Sliced Bread - Notes from a Baker's Rebel Daughter - by Rosemary Phillips


"Sliced Bread" - by Rosemary Phillips


About "Sliced Bread"
Book Review of "Sliced Bread"

Sliced Bread - a Book by Rosemary Phillips
Sliced Bread
by Rosemary Phillips
About "Sliced Bread"
"Sliced Bread” is a metaphor for life. It is not a cookbook – for the kitchen that is – I have been known to burn boiled eggs and potatoes - frequently. It is a series of biographical and autobiographical stories based on people and events in my life, in slices and bites (see A Bite of Sliced Bread for a taste).

“My teachers in life are many and have appeared, can appear, and will appear, in the most unexpected situations."

“Sliced Bread” touches on the normal, the paranormal and metaphysical, and on those questions of life that stretch us in our thinking, with a voice that is both serious and tongue in cheek.

I can not give advice on how another must live their life, for I have not walked in their shoes. What I can give are slices from my own life – sharing what I have experienced, the lessons I have learned, and the influences I have received from so many who have touched me in one way or another.
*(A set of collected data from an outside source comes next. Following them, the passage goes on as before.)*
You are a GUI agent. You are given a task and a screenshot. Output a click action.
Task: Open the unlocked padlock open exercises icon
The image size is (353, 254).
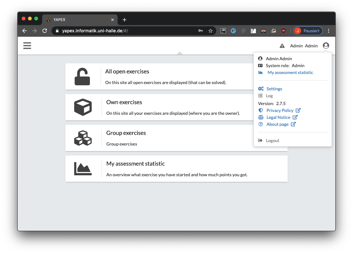(82, 77)
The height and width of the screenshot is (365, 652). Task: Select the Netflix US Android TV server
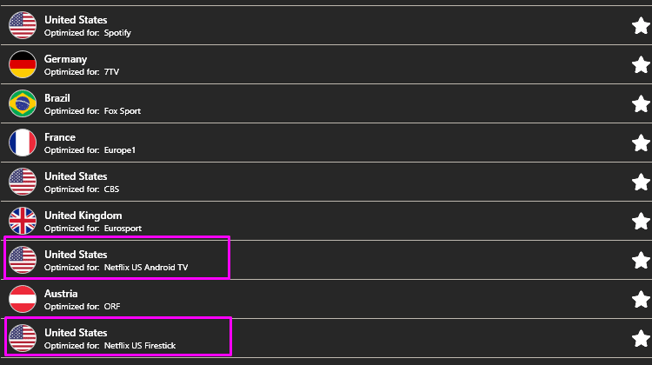click(x=117, y=260)
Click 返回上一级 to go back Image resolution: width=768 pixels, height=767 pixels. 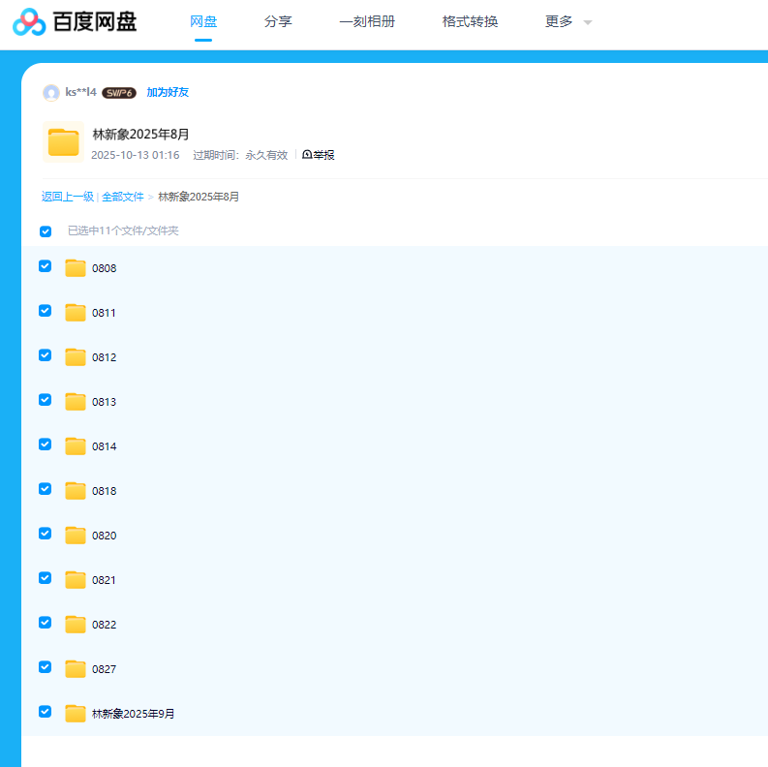(67, 197)
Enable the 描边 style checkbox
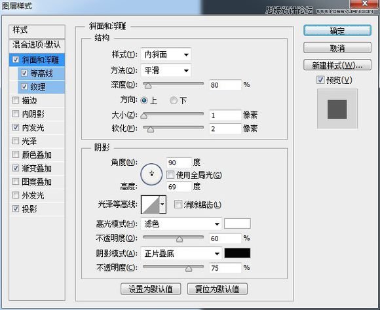 (x=16, y=100)
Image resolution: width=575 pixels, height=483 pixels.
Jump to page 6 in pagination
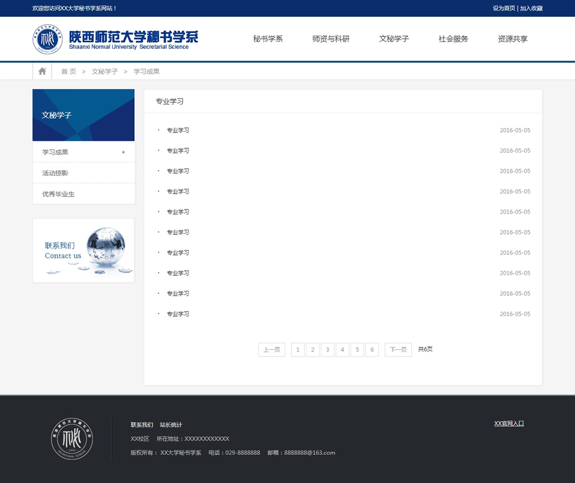[372, 350]
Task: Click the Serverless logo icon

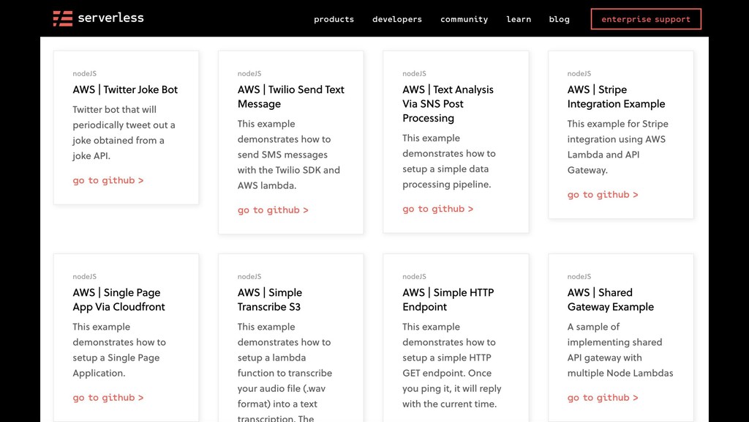Action: 63,18
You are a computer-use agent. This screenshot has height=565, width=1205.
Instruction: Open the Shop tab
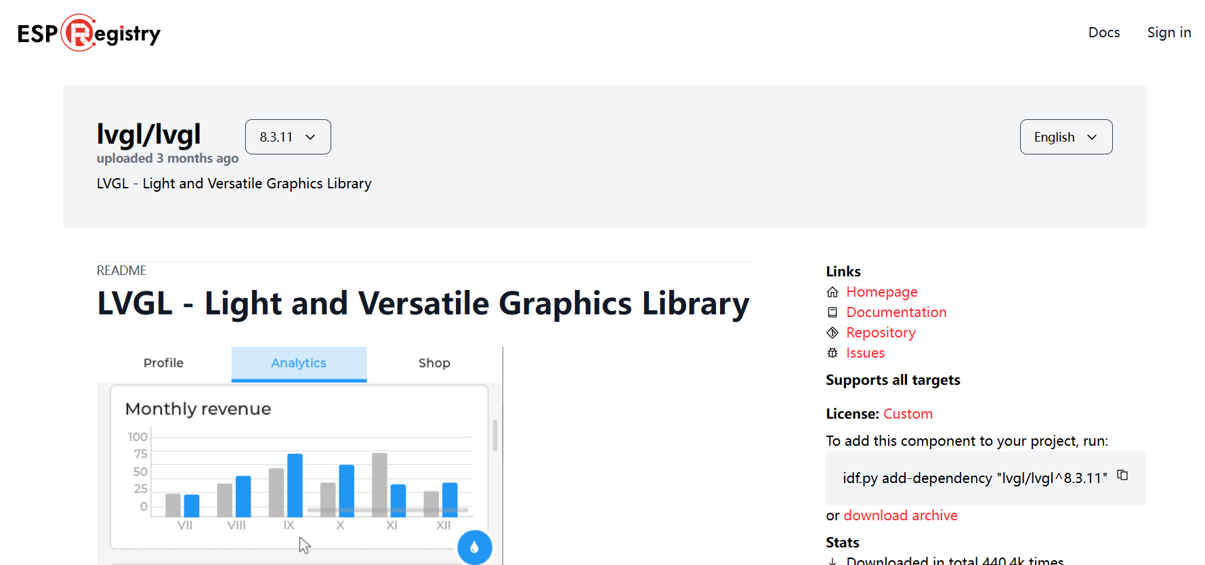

I was reading your book Sliced Bread while sitting in bed. I laughed so hard I had to change my pyjamas. - Anonymous Review

You will read about my grandfather Ernest, the inventor and alcoholic, who once had the great idea in the 1920’s to design a machine that would slice bread, and later the idea that foam rubber could be used in furniture instead of horse hair.

You will also read about Paul Horn, the grandfather of New Age music and how his spiritual journey led him to India and the first Inside recording – Inside the Taj Mahal. Ann Mortifee, Canadian singer/songwriter shares her story on how her life went through an amazing shift as she “quit” for three years. Then there’s the blue-eyed drunk at the Loonie Koop (otherwise known as the Kootenay Loop bus exchange in Vancouver) and how he had such insight to zero in on one of the most important questions in life, “D’ja know the ansher?”

All the stories are woven together with a thread. Enjoy humour with “Infinity at the outhouse” or the “Condom complaints department,” and at the expense of Alex Trebek in “Doors”. There’s introspection with “The end of the road to Skye,” and “The cycle continues.” There’s deep sharing with “Two friends died one day.” And the exciting story, “Whales and dolphins” about dreams and communications with the other side of life.

There is joy to share and laughter to spread like butter and honey on a slice of bread.

When we describe something new, unique, profound and ingenious we often say, “It’s the greatest thing since sliced bread.” Well here it is – “Sliced Bread”.


Book Review of "Sliced Bread"

For the Nanaimo Daily News, Dec. 3, 1999
By Melissa Walker

This autobiographical (and biographical) selection of stories, at a spare and concise one-hundred-and-seventy-five pages offers a diverting read as much for those of an intensely private nature as for people who are extroverted explorers of humanity. The author, Rosemary Phillips, a seasoned writer and traveller, who has chosen Nanaimo as her present home, presents the eclectic “Sliced Bread” as her first solo book.

The author’s exploration of places located in the physical, spiritual and emotional realm is described with great candour inviting us to share in events that have moulded her life. Her voice is clear and direct, even while describing situations more complex than the words on the page indicate at first glance. As bread is profoundly her metaphor for life, each chapter is a successive slice from the loaf and soon it becomes evident that Rosemary Phillips’ life is far from fibre-less, processed white bread.

She relates her physical travels beginning as a youth, with her family’s emigration from England to Canada and continues the journey throughout adulthood, always seeking and questioning the status quo, in a way that many of us have forgotten or never known. The manner in which the author restlessly ferrets out deeper meaning, instead of settling for what easily lies on the surface, is refreshing. She illuminates the familiar and transcends the ordinary experiences of daily life. Sharing with her readers battles both intensely spiritual, as well as spirited and intense, she compels contemplation of the slices from her bread of life. In fact, a considerable chewing over of every morsel is required in order to be fully savoured.

Whether searching out teapots as a researcher for CBC, taking in a concert in the company of Welsh bell-ringers, or getting to know her grandfather after his death, nothing is taken for granted. Compromise or complacency seem to be unknown elements in the author’s varied life as a skilled writer, guerrilla interior designer, studio veteran, spiritual healer and book seller, to name a few of her parts. The incredible circumstances and chains of coincidences that appear to further leaven her experiences, as well as her philosophical, beyond-the-box approach to life, make “Sliced Bread” definite food for thought.

- 1999 - Melissa Walker was a member of the Federation of B.C. Writers


The book is Out of Print. It is being revised and awaiting republication in paperback and E-book format.